On1 has made huge progress in Photo RAW since it was released at Christmas.   I have had many a message exchange with Stevie, James, and Terry at their support desk sending in crash dumps and other data.    For me what is important is go go from Develop to Effects and back with a simple click and still use the same raw file and sidecar, no creation of TIF, PSD, or other new file.   I can't wait for them to update Layers so the same is possible with that module.    Seeing that On1 is doing with a raw file plus a sidecar makes me wonder why can't there be a version of Ps that does likewise.   Is there any filter or effect that could not be an instruction set sitting in a sidecar?


----------



## Ian.B (Apr 15, 2017)

are you in on1 plus mcasan? (if so; is it worth it) 
on1 crashes have dramatically reduced for me
large psd files that I have mentioned before -- they  are 16 bit; not the my usual 8 bit


----------



## mcasan (Apr 16, 2017)

I have both CC and RAW.    My CC subscription renews late this summer.   So if On1 continues the progress, and Adobe continues to sit on its arse, I will drop CC.   I am totally underwhelmed by what Adobe has done in Lr since Dehaze.


----------



## Oleg Macphunian (May 24, 2017)

Hi All, Macphun has just revealed and confirmed the info associated with moving to Windows platform, the official dates are this Fall. However many of you Windows users can help greatly by participating in beta testing, which is expected to launch in mid summer. Here's a link to leave your email Celebrate: Macphun photo editors are coming to #Windows


----------



## PhilBurton (May 24, 2017)

mcasan said:


> I have both CC and RAW.    My CC subscription renews late this summer.   So if On1 continues the progress, and Adobe continues to sit on its arse, I will drop CC.   I am totally underwhelmed by what Adobe has done in Lr since Dehaze.
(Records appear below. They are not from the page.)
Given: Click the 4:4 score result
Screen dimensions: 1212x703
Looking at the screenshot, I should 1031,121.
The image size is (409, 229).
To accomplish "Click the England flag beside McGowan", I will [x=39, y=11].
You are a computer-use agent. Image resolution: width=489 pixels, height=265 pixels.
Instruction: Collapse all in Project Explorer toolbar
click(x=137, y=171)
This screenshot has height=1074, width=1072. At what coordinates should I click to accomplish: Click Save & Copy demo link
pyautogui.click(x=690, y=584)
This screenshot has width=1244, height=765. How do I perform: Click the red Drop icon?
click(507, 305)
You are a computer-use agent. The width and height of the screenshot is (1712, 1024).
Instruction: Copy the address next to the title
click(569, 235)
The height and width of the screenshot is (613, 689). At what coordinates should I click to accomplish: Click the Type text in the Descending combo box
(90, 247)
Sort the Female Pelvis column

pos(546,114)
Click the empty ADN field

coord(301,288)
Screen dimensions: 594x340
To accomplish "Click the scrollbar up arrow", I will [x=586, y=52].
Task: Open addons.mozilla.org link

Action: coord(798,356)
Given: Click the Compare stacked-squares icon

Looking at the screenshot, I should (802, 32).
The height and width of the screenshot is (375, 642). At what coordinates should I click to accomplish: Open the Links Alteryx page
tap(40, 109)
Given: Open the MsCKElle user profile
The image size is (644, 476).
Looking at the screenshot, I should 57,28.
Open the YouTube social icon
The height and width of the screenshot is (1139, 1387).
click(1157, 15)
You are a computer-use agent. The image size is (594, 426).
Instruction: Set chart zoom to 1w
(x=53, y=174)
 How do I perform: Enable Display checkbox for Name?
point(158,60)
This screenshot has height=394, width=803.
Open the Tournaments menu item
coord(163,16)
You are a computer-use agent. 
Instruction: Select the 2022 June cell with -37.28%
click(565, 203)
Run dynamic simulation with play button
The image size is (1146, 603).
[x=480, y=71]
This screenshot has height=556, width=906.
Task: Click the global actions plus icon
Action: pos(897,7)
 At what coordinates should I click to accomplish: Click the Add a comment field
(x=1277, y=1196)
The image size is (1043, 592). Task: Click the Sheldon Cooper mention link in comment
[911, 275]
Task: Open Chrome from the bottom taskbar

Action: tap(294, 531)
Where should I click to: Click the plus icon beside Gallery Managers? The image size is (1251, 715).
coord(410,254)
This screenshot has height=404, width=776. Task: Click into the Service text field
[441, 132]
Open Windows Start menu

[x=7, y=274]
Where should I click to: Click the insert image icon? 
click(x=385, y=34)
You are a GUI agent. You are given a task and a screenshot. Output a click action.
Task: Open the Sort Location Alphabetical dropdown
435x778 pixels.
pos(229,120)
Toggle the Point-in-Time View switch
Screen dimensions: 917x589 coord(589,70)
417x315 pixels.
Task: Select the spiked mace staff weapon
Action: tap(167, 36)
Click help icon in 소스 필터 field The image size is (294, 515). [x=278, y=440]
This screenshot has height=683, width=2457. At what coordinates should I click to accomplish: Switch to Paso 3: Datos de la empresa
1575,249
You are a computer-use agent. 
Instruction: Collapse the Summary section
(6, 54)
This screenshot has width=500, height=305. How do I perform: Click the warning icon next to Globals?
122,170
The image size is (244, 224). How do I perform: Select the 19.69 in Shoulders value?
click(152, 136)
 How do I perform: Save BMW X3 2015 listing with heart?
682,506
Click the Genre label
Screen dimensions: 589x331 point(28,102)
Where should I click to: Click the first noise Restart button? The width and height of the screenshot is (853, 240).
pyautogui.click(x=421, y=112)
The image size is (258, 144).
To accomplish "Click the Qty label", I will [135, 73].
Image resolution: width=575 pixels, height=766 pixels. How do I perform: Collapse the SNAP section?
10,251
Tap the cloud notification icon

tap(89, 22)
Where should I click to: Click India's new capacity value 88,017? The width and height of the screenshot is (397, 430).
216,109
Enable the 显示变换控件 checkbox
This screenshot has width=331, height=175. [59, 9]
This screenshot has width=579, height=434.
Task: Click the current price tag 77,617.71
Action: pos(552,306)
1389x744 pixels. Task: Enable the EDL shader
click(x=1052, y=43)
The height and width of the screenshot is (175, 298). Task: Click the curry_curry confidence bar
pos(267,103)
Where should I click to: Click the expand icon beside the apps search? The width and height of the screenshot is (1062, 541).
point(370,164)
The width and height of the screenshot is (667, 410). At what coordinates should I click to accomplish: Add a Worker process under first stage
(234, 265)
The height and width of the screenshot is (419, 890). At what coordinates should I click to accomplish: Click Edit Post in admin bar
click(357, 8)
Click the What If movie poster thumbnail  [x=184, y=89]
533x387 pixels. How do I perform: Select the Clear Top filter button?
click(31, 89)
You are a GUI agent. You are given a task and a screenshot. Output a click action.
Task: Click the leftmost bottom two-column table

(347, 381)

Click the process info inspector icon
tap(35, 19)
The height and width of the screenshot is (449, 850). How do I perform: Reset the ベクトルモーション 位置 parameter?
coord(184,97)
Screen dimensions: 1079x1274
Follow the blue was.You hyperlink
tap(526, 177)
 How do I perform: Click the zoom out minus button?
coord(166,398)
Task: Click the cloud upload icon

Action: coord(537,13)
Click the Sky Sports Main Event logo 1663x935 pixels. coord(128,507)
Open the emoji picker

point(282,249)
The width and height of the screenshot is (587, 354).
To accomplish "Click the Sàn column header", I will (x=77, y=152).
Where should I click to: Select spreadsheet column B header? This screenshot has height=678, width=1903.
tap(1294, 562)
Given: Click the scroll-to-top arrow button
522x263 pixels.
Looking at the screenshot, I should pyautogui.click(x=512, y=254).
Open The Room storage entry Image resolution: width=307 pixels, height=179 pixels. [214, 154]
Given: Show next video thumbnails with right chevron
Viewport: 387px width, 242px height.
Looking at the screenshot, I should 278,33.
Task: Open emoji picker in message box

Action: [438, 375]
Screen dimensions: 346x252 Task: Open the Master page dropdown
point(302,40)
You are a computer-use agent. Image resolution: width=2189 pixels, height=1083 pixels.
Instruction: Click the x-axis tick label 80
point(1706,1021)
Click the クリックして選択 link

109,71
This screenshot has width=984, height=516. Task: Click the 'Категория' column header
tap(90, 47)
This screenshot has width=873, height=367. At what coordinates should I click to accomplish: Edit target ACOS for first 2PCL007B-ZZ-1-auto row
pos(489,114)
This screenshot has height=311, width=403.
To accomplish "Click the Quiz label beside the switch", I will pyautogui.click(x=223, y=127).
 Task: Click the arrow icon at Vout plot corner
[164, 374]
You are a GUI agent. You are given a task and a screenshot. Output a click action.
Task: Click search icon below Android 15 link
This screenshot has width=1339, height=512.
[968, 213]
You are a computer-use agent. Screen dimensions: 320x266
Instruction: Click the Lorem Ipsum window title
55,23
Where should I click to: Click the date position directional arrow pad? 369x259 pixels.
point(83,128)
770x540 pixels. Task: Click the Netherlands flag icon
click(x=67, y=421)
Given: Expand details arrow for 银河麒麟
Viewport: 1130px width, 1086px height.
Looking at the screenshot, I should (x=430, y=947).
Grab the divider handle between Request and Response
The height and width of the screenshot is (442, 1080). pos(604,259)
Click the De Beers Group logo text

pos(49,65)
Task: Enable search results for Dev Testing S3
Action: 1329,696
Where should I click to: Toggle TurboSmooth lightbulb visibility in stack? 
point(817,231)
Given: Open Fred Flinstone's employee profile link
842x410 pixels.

I agree, and that's why I have not yet switch from perpetual license to cc. With the right set of new features I probably would switch. However until Luminar are includes a DAM it is not a replacement for Lightroom.


Phil


----------



## mcasan (May 24, 2017)

PhilBurton said:


> I agree, and that's why I have not yet switch from perpetual license to cc. With the right set of new features I probably would switch to season. However until Luminar are includes a DAM it is not a replacement for Lightroom
> 
> 
> Phil




I dropped On1 Photo RAW after they backed off their commitment for the migration tool from Lr to Photo RAW that was to port raw sidecars from Lr to Photo RAW.   Waiting to see exactly what Macphun does about their DAM.   If they port Lr raw sidecars to their DAM, that makes the decision much easier.    The same goes for the lonely souls still hanging on to Aperture.


----------



## PhilBurton (May 24, 2017)

mcasan said:


> I dropped On1 Photo RAW after they backed off their commitment for the migration tool from Lr to Photo RAW that was to port raw sidecars from Lr to Photo RAW.   Waiting to see exactly what Macphun does about their DAM.   If they port Lr raw sidecars to their DAM, that makes the decision much easier.    The same goes for the lonely souls still hanging on to Aperture.


I hope Adobe doesn't fall victim to the "We are untouchable because only we have ..." disease.  I have seen that many times now (and worked at a few of those companies).  Right now they have a DAM and a third-party ecosystem that their challengers don't have.  But in this business, a year is a long time, and change can and will happen.

I'm rooting for the challengers to be very successful.  Either Adobe feels the heat and invests more in LR development, or I (and many others) switch. Either way, we will win.

Phil


----------



## mcasan (May 25, 2017)

Exactly!   Competition is good for the consumer.   The biggest danger for any company is being successful and believing your own hype.    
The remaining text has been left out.